Consider: in book four, after three straight years of having his school infiltrated in connection to a genocidal manic with a particular animosity toward one of his students, Dumbledore switched into full on war thinking mode both calling in reinforcements in the form of a feared dark wizard hunter and devoting the entire school year to a dead competition in hopes that he might use it to strengthen international bonds in preparation for the battles to come. Yet at no point did he consider trying to set up any countermeasures for what appears to be the single most widely used means of infiltration in the magical world.
Which is to say, the complete ignoring of polyjuice goes way beyond dismissing it as something kids can't do. It's dismissed as something no one can do in spite of perpetual evidence to the contrary.
Try to imagine how different book four would have been if Hogwarts regularly made use of things to detect who people really were. Imagine what would happen the first time "Moody" tried to go into a teacher's only area. Recall that his disguise couldn't even fool a simple device (the map) made by some students.
Which begs the question why no one seems to use any variation of the Marauder's Map 'technology'. Yeah, presumably it wasn't *easy*, but it seems odd that a bunch of students could do something no one has ever approached as a lark...

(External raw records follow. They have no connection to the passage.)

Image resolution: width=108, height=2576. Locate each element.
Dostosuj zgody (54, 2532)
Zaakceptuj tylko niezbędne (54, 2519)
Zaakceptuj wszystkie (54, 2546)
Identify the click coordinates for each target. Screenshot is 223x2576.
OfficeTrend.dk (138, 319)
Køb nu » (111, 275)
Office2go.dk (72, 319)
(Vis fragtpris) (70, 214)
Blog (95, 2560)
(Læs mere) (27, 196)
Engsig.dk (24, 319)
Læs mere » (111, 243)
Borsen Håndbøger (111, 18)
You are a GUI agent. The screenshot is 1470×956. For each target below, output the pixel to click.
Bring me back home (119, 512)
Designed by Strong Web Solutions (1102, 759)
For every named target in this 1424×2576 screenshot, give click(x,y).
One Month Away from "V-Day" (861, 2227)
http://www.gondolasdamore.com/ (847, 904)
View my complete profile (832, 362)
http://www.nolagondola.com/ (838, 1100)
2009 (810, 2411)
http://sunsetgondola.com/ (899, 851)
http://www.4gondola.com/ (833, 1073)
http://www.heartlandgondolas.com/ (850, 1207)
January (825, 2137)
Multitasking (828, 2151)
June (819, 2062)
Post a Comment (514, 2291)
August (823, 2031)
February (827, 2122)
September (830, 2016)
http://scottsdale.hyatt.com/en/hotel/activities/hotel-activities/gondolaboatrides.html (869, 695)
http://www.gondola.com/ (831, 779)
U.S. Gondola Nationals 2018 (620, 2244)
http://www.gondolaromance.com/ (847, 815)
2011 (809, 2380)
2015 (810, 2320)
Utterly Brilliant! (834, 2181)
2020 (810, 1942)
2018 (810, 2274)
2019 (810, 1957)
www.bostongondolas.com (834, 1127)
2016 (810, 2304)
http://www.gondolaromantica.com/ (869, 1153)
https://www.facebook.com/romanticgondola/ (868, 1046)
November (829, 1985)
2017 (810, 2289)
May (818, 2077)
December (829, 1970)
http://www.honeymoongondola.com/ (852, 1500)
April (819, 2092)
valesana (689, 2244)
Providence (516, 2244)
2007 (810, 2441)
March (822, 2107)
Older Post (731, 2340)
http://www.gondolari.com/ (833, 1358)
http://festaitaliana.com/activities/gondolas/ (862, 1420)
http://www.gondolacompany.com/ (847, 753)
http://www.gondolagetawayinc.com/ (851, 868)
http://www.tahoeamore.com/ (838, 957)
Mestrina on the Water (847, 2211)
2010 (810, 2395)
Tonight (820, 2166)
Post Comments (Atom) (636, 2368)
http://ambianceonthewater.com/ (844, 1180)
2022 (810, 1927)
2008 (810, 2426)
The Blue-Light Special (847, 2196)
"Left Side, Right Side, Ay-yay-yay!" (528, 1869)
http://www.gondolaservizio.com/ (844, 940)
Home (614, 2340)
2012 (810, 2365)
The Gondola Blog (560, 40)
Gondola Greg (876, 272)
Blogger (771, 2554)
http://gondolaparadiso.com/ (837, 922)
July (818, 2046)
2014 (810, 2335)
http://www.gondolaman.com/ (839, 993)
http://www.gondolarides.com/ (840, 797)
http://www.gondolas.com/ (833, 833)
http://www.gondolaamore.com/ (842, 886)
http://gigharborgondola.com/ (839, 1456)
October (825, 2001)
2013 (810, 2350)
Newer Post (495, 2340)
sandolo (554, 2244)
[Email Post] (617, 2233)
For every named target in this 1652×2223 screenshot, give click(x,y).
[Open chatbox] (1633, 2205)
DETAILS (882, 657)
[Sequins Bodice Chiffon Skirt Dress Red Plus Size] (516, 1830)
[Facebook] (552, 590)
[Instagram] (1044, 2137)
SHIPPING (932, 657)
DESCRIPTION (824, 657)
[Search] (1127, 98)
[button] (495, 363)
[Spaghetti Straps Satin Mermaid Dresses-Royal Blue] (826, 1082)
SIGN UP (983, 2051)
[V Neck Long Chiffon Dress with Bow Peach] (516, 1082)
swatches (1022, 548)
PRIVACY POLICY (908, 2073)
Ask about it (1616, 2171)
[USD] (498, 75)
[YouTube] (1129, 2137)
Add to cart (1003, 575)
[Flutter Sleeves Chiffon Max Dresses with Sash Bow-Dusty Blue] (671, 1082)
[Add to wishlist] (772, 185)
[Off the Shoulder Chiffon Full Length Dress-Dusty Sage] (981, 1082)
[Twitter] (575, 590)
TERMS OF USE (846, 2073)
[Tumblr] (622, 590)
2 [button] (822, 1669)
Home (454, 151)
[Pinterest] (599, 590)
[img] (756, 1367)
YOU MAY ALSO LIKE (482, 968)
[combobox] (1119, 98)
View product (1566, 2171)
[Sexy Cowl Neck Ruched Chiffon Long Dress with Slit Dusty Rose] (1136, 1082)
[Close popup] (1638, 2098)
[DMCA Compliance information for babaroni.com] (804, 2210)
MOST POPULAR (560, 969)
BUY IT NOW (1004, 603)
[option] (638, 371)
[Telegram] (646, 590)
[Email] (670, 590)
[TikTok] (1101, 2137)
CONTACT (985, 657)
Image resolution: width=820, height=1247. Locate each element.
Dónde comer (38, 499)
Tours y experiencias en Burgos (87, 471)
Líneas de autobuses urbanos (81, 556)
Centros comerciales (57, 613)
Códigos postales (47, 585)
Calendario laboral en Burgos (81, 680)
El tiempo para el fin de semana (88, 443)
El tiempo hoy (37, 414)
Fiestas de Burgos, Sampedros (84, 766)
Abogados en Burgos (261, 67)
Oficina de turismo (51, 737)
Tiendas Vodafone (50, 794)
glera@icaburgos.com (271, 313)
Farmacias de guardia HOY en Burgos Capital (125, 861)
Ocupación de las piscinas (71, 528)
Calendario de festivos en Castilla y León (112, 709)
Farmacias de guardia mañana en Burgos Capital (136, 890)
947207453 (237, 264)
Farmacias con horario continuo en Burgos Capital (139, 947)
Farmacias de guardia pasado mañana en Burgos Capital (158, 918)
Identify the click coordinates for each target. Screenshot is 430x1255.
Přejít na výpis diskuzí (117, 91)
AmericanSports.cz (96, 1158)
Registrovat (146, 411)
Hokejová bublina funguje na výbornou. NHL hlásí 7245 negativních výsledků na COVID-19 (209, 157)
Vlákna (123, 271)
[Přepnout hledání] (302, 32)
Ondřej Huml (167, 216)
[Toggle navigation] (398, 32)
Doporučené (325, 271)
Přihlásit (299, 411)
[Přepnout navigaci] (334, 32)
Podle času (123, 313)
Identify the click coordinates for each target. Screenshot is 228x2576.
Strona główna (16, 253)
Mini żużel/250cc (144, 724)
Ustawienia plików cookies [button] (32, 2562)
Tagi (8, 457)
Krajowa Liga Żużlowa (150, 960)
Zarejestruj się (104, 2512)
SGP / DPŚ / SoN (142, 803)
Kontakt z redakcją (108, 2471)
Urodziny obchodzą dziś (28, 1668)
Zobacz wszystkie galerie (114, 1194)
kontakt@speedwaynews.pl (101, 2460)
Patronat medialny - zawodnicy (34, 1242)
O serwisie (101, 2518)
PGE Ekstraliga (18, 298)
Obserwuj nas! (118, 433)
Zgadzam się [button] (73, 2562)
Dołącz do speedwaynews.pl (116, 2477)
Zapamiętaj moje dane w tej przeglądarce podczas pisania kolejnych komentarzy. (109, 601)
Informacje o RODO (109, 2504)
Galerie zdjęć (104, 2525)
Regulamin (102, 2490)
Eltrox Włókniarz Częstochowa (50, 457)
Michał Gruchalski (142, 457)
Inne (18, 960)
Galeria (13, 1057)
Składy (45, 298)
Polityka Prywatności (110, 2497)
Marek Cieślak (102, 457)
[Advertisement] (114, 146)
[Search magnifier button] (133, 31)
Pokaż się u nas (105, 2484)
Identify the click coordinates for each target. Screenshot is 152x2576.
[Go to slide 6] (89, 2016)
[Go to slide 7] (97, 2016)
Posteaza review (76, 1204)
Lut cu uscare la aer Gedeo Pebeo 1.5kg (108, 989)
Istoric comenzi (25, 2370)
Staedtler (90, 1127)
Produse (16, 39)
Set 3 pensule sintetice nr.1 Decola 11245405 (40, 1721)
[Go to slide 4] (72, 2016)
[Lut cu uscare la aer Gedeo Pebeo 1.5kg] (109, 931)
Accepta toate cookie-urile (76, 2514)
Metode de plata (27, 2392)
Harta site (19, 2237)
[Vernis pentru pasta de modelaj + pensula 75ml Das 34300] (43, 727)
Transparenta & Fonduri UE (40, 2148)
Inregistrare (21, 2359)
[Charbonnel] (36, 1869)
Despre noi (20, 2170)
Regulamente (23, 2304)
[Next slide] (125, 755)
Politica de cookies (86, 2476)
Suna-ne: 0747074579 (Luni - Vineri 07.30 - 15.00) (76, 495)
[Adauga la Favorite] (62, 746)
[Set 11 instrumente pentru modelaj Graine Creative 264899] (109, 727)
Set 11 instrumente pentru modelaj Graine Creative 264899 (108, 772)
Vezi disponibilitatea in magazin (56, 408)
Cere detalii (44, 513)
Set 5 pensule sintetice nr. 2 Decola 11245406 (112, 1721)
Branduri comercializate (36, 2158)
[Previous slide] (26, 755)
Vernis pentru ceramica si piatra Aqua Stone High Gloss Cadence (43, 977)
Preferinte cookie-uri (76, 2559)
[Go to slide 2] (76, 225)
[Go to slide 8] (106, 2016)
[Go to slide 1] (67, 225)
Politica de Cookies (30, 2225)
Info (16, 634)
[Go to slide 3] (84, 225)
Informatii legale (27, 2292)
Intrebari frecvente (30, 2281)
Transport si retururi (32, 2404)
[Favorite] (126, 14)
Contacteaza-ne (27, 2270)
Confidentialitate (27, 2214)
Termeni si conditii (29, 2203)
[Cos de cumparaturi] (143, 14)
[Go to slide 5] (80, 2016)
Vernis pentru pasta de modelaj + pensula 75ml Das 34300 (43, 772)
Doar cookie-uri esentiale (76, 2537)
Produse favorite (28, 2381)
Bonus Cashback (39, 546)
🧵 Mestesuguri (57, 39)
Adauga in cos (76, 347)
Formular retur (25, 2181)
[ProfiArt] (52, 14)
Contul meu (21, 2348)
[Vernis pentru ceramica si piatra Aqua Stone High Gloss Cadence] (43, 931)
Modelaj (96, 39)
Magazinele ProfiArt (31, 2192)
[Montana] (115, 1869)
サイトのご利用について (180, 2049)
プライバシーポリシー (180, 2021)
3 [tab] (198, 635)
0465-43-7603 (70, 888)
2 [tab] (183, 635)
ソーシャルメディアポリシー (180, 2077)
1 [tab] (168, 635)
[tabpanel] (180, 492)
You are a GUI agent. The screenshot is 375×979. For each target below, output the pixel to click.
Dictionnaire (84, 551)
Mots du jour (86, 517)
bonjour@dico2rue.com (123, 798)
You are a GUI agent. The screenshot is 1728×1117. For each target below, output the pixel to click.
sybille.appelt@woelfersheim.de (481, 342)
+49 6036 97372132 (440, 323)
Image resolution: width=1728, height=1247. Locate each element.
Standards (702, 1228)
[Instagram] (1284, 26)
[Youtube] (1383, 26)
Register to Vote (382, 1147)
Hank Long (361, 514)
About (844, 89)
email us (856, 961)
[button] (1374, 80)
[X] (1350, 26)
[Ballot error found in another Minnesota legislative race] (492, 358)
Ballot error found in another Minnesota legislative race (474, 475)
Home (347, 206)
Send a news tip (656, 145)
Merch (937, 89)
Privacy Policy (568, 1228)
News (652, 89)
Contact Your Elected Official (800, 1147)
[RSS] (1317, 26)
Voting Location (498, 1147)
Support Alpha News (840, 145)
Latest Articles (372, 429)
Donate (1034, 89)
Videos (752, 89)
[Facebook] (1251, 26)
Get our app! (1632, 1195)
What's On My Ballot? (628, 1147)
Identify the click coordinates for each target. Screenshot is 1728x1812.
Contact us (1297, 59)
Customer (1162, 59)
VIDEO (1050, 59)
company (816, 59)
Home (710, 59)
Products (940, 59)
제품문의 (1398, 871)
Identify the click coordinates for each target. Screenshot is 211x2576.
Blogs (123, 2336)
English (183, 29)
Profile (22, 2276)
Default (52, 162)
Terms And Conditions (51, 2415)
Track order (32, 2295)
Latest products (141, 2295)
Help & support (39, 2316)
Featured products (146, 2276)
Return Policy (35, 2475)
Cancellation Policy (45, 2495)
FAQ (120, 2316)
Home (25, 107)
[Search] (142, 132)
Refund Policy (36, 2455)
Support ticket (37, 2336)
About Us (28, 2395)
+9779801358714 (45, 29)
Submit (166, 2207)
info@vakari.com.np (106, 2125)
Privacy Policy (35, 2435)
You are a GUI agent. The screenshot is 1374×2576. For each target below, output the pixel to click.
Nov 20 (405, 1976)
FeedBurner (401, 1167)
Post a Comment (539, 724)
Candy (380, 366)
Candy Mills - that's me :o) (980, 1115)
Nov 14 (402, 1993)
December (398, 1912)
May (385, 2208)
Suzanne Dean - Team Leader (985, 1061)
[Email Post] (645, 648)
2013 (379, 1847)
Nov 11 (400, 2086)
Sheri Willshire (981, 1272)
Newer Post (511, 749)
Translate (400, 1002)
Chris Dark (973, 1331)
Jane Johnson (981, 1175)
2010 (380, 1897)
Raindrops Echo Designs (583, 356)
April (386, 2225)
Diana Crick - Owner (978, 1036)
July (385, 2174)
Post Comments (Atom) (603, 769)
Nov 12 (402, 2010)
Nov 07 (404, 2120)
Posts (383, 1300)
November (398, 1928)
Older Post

The inadequacy of the House defenses can be explained by the fact that they're groups of schoolkids with different sports teams, not espionage agencies for warring countries.
I've basically been arguing this with the gender-line, but it's possible/sorta implied that they basically *were* warring countries at some points in the school's history...
Which is to say, the complete ignoring of polyjuice goes way beyond dismissing it as something kids can't do. It's dismissed as something no one can do in spite of perpetual evidence to the contrary.
Which brings us back to the core problem of the series: wizards are apparently kind of dumb.
I definently remember reading the theory that dark magic causes brain damage. Well, soul damage. Sorta?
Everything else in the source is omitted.